Miscellaneous Facts:
  • In 1756, it cost nearly sixpence a milt to move a two-hundred-weight barrel of beef from Albany to Lake George, but by the end of 1757, the same barrel only cost less than twopence a mile on the same route. This illustrates the massive development efforts on roads into the frontier during the war.
  • I'm pretty sure "habanero" like the pepper also means it comes from Havana a.k.a. Habana.

Saturday, January 24, 2026

Say Nothing: A True Story of Murder and Memory in Northern Ireland by Patrick Radden Keefe

    Not many books are so hard to put down. I thought this was amazing, and it's the second book I've enjoyed by Patrick Radden Keefe, the other being Empire of Pain about the Sackler family dynasty. It deserves more of a post than I'm going to give it due to being busy and behind on these posts, but I'll just say that it was awesome. The book weaves together the lives of the people it covers so well, and they all come from different perspectives on The Troubles. Everyone is humanized, and I don't think that anyone is let off the hook. Radden Keefe makes you sympathize a lot with the Irish car bombers and assassins, but doesn't make them appear any less culpable for their crimes. It seems that way for a while in the book, but by the end, he's connected them to the murder of another "character" in the book, which should make the reader understand the human cost of the movement to unify Ireland.

    Part of the reason I don't feel that into writing a big blog post is because I've already talked to so many people about this book. It blew my mind and is going to be one of the best books I've read all year I bet.

Friday, January 2, 2026

The Iliad by Homer, translated by Emily Wilson

     I decided to read the Emily Wilson versions of The Iliad and The Odyssey because Emily Wilson's versions struck me as easier to read. I am not looking for a challenge. Iambic pentameter and short words sounded a lot better than flowery language. Maybe I'll graduate up to Lawrence or Fagles one day, but this was perfect. Wilson also starts the book with a great explanation of the book itself and the themes the reader will encounter, before an editor's note about how she did the translation. Both were really good prep for the book itself.

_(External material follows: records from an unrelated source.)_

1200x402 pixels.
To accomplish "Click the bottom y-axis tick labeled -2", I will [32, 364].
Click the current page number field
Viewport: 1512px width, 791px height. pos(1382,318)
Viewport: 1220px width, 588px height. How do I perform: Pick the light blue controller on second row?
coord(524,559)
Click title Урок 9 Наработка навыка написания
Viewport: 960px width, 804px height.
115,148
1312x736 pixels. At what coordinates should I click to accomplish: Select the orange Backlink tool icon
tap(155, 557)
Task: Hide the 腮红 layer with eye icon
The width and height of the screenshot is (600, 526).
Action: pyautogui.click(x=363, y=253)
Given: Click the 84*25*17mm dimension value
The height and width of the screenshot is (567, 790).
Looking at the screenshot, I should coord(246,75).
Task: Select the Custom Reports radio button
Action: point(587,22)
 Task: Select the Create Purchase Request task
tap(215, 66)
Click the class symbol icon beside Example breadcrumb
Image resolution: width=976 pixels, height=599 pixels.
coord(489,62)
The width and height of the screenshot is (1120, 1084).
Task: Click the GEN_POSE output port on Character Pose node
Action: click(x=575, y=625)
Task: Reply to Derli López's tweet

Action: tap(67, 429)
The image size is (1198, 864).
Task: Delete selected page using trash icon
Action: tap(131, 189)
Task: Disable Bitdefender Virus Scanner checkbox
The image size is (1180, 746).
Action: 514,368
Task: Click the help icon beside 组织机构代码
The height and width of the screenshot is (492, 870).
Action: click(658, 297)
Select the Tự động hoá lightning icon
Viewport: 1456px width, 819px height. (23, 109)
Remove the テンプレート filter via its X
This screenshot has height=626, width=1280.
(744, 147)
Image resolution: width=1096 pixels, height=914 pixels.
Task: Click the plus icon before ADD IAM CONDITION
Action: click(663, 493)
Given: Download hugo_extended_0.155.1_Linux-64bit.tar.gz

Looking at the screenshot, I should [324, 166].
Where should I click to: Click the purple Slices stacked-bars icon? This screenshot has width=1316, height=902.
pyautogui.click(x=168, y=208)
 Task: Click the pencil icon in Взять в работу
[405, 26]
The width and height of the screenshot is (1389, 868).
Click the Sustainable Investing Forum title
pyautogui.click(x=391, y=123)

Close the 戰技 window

    I didn't just read The Iliad; while I was reading it, I did a bunch of reading about Homer and his works. The Iliad is not an oral story. It is the written distillation of an oral tradition that lasted for hundreds of years before being written in the eighth century BC, at which point it became a standard part of Greek education. For millennia afterwards, Homer remains the epitome of literature in the Greek world. Plato, Alexander, and every Greek with an education was brought up reading about the Trojan War, and was told stories of Greek mythology. Something I didn't realize is that The Iliad ends before Achilles is killed and before the Greeks take Troy with the Trojan Horse. The story is neatly framed around what can't be more than a few days or maybe weeks sometime towards the end of the war, when Achilles refuses to fight, Hector goes on a rampage and kills Patroclus, and Achilles decides to rejoin the fight to avenge him (in short).

    It sounds like there was no such person as Homer. Homeric Greek, Wilson writes, is a mixture of Greek spoken at different places in times, such that it is clear to Classicists that it must have been a distillation of works created by different poets. It would be like a single speaker of English using Chaucerian, Californian, Australian, and Victorian voices in one work of literature. Instead, it was the result of an oral tradition, developed after the Greeks lost their system of writing developed in Mycenae, and then written down hundreds of years later, when they re-adopted writing from the Phoenicians, who had adapted an alphabet from Egyptian hieroglyphics.

    The Iliad occupies an interesting point right in the twilight zone between history and mythology. Historically, Troy existed, and has been discovered, although something like eight or nine cities have existed on that spot over thousands of years. The Greek states referenced in the book existed, and much of what is described is real. The Greeks who read The Iliad in the fifth century BC must have understood it to be real and in their world. Yet it is set not as a creation story, but a story uniting various creations about two to five generations later. Many, many, characters are the sons or grandsons of gods, and, of course, all the best characters are loved by different gods and directly interact with them or are controlled by them. There's a son of Heracles here, a grandson of a river there, and at one point Aeneas informs Achilles of his own lineage (right before facing him in battle, which is pretty common to do for these guys), and explains that he is not only a cousin of Hector, but that he is a son of Aphrodite and a 5x-great-grandson of Zeus. Most characters are human, but they are often described as "godlike" or an "equal of the gods," although a clear lesson of the book is that no mortal is equal to a god.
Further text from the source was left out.